Benedikt Doll: Nein, auf keinen Fall. Meine Anfahrtswege zu Lehrgängen oder zu Wettkämpfen sind im Vergleich zu den anderen mit Abstand am längsten, aber dafür wohne ich hier in der allerschönsten Region. Ich bin gerne im Schwarzwald und möchte hier auch auf gar keinen Fall weg.

StadtBESTEN: Wir sind ein Online-Portal und erreichen 50% aller Freiburger und über 500.000 Personen in der Region über unsere Kanäle. Daher gehören für uns soziale Netzwerke zum Tagesgeschäft. Weißt du schon, wie die mediale Präsenz bei Olympia aussehen wird?

Benedikt Doll: Es wird ähnlich sein wie beim Weltcup. Wenn man eine Medaille gewinnt, wird man von den Medien überrannt. Gewinnt man keine Medaille, hat man eher seine Ruhe. Auf die Rennen folgen immer Pressekonferenzen. Außerdem gibt es das Deutsche Haus, wo PR-Veranstaltungen stattfinden werden.

StadtBESTEN: Biathlon hat sich mittlerweile zu einer sehr beliebten Wintersportart entwickelt, die auch von den Medien verfolgt wird. Kriegst du als Sportler den medialen Biathlon-Hype mit? Wirst du z.B. in Freiburg auf der Straße erkannt, wenn du privat unterwegs bist?

Benedikt Doll: Hier in der Region geht es eigentlich. Wenn man zum Beispiel in Ruhpolding in Bayern oder in Thüringen wohnt, sieht die Situation schon ganz anders aus. Diese Regionen sind wesentlicher affiner für den Biathlon-Hype. Im Vergleich dazu ist der Schwarzwald keine Biathlon-Hochburg. Trotzdem ist mir natürlich wichtig, dass der ein oder andere junge Biathlet hier aus der Region kommt und ich glaube, dass ich in dieser Hinsicht schon ein bisschen was bewirken konnte. Es gibt einige junge Sportler, die sich im Biathlon versuchen. In St. Märgen gibt es zum Beispiel eine Biathlongruppe, aber auch in Breitnau oder am Notschrei. Und wenn ich durch meine Erfolge einen Teil dazu beitragen kann, ist das natürlich sehr schön. Wenn ich im Frühjahr nach der Saison wieder meine Biathlon-Blase verlasse und an die Hochschule zurückkehre, dann ist das wie eine andere Welt, auch wenn mich natürlich der ein oder andere erkennt. Meine Kommilitonen haben meist andere Interessen als den Biathlon.
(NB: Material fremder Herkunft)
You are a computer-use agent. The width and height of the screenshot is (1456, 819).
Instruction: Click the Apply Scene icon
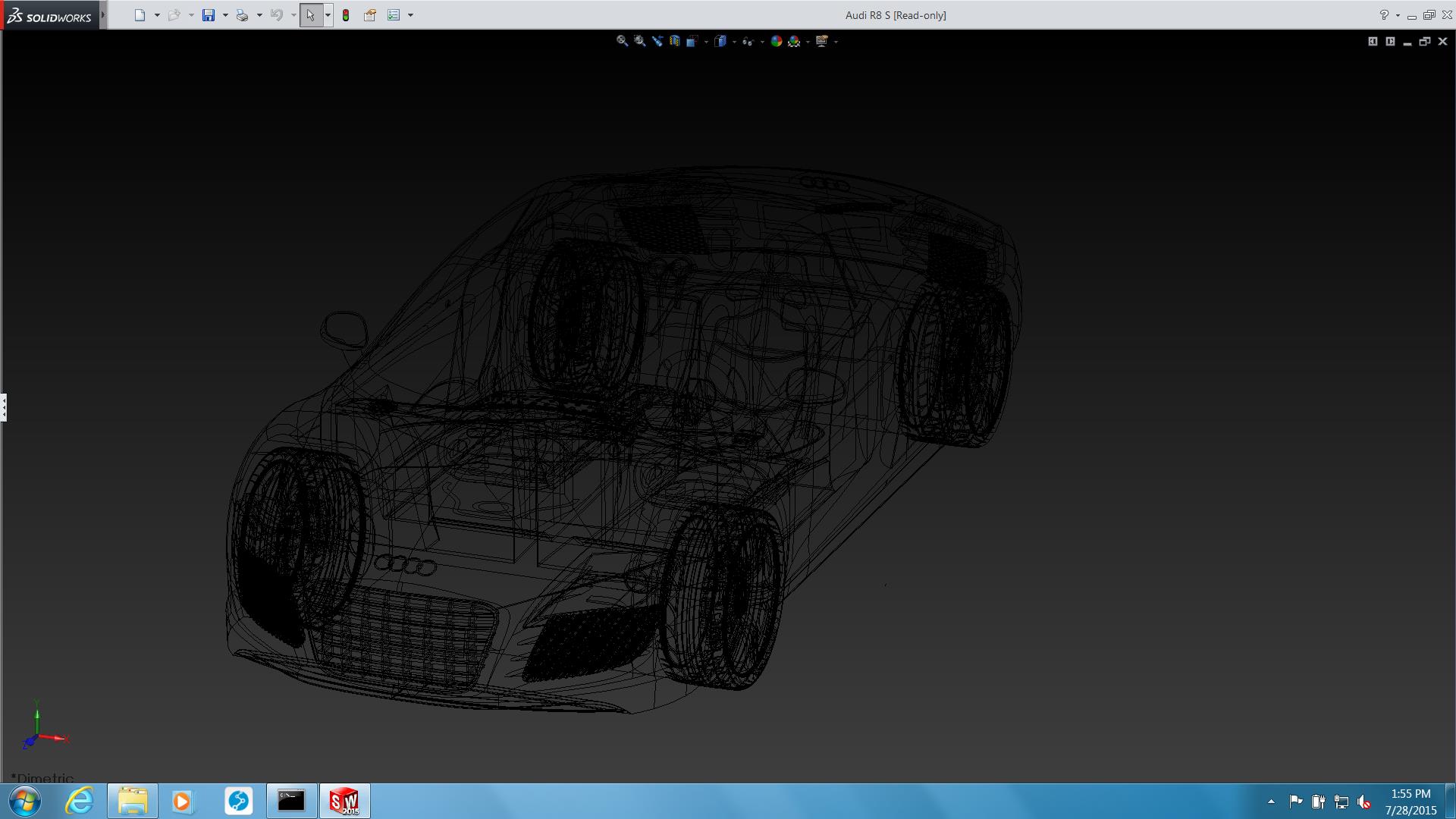pyautogui.click(x=794, y=42)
Ich finde das sehr angenehm und ich freue mich, wenn ich hier auch ein bisschen undercover unterwegs sein kann.

StadtBESTEN: Du bist auf Facebook aktiv und hast einen Instagramaccount. Was bedeuten für dich soziale Medien?
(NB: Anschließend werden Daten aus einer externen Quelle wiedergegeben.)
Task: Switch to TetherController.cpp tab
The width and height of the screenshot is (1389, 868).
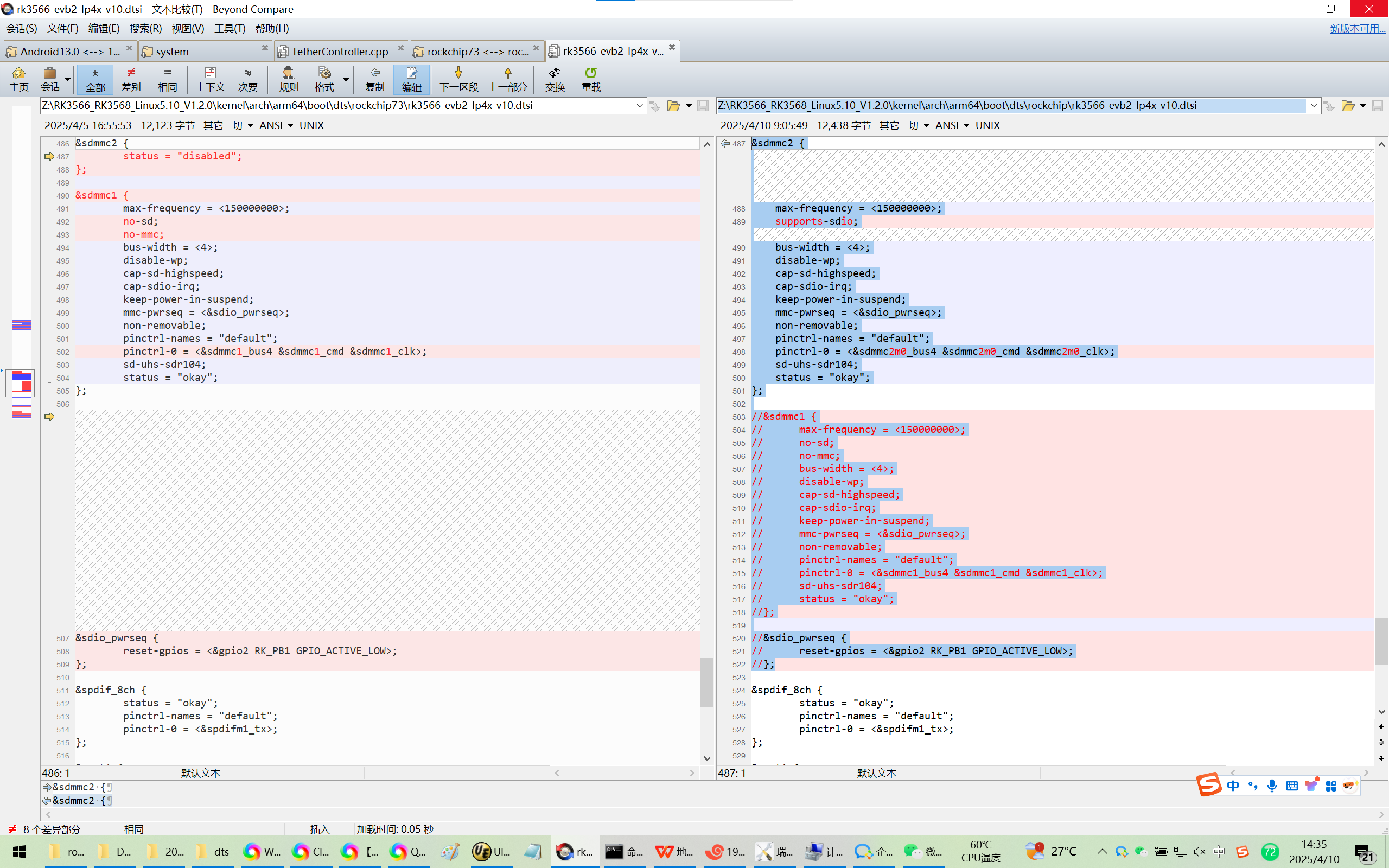Action: coord(339,51)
Benedikt Doll: Grundsätzlich stehe ich den sozialen Medien schon kritisch gegenüber. Vielleicht bin ich dann doch zwei oder drei Jahre zu alt um da so richtig drin zu sein. Oder vielleicht bin ich einfach nicht der Typ dafür. Allerdings ist es ein fester Bestandteil des Sports und es ist absolut relevant für die Sponsoren. Zum Beispiel wünschen sich die Sponsoren mittlerweile keine Werbeflächen mehr auf dem Gewehr, sondern Social-Media-Aktivitäten und Influencer-Marketing. Umso wichtiger ist mir eine gewisse Qualität meiner Beiträge auf Facebook und Instagram. Und die Beiträge sollen einen inhaltlichen Mehrwert haben und nicht einfach nur Unterhaltungsmasse sein. Ich habe zum Beispiel den Kochblog “Dolls Küche”, wo die User Rezepte und Infos zum Thema Ernährung erfahren. Es ist schon viel Arbeit, da alle Inhalte auf allen Kanäle von mir selbst kommen. Aber das ist es mir dann wert. Natürlich sind soziale Medien ein guter Weg, sich der Öffentlichkeit nach einem Wettkampf zu erklären. Und es ist auf jeden Fall ein guter Kanal, um mit den Fans Kontakt aufzunehmen.

 

Wir bedanken uns sehr herzlich für das Interview und drücken Benni und auch allen anderen Athleten, die derzeit in Pyeongchang um die Medaillen kämpfen, ganz fest die Daumen!